[[ Stored data open ]]

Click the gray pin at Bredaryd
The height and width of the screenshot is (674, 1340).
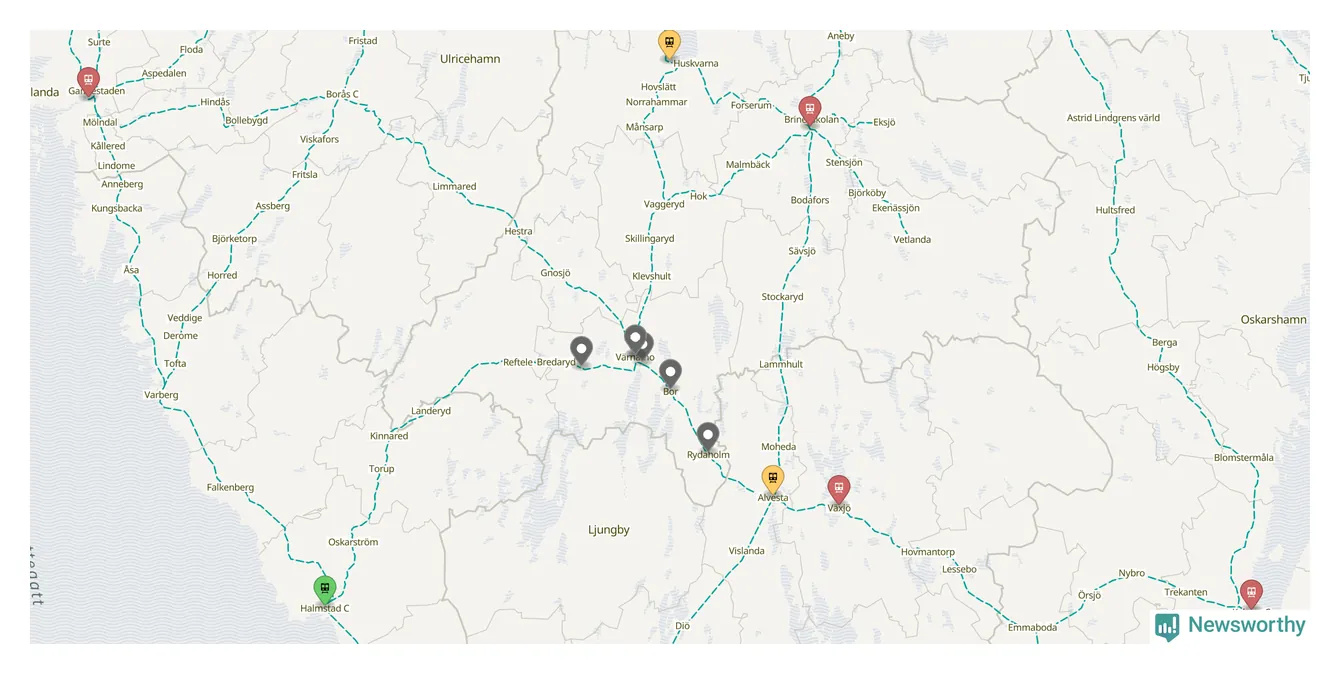click(581, 351)
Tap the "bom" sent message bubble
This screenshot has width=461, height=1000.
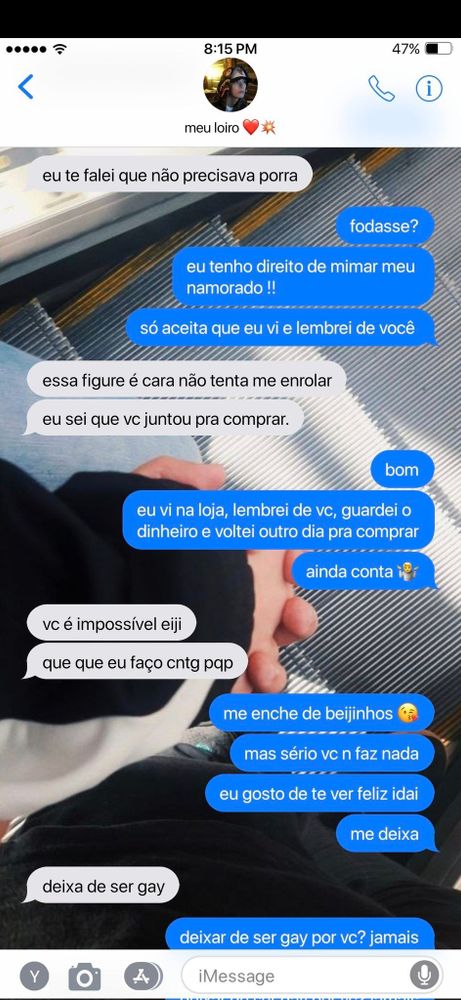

[[ Stored data closed ]]

* **Exercise brief**
Each entry is to be output exactly, and no picture is to appear.

* **Answer for this exercise**
Click the gray pin at Bredaryd
The height and width of the screenshot is (674, 1340).
click(581, 351)
Tap the "bom" sent message bubble
This screenshot has width=461, height=1000.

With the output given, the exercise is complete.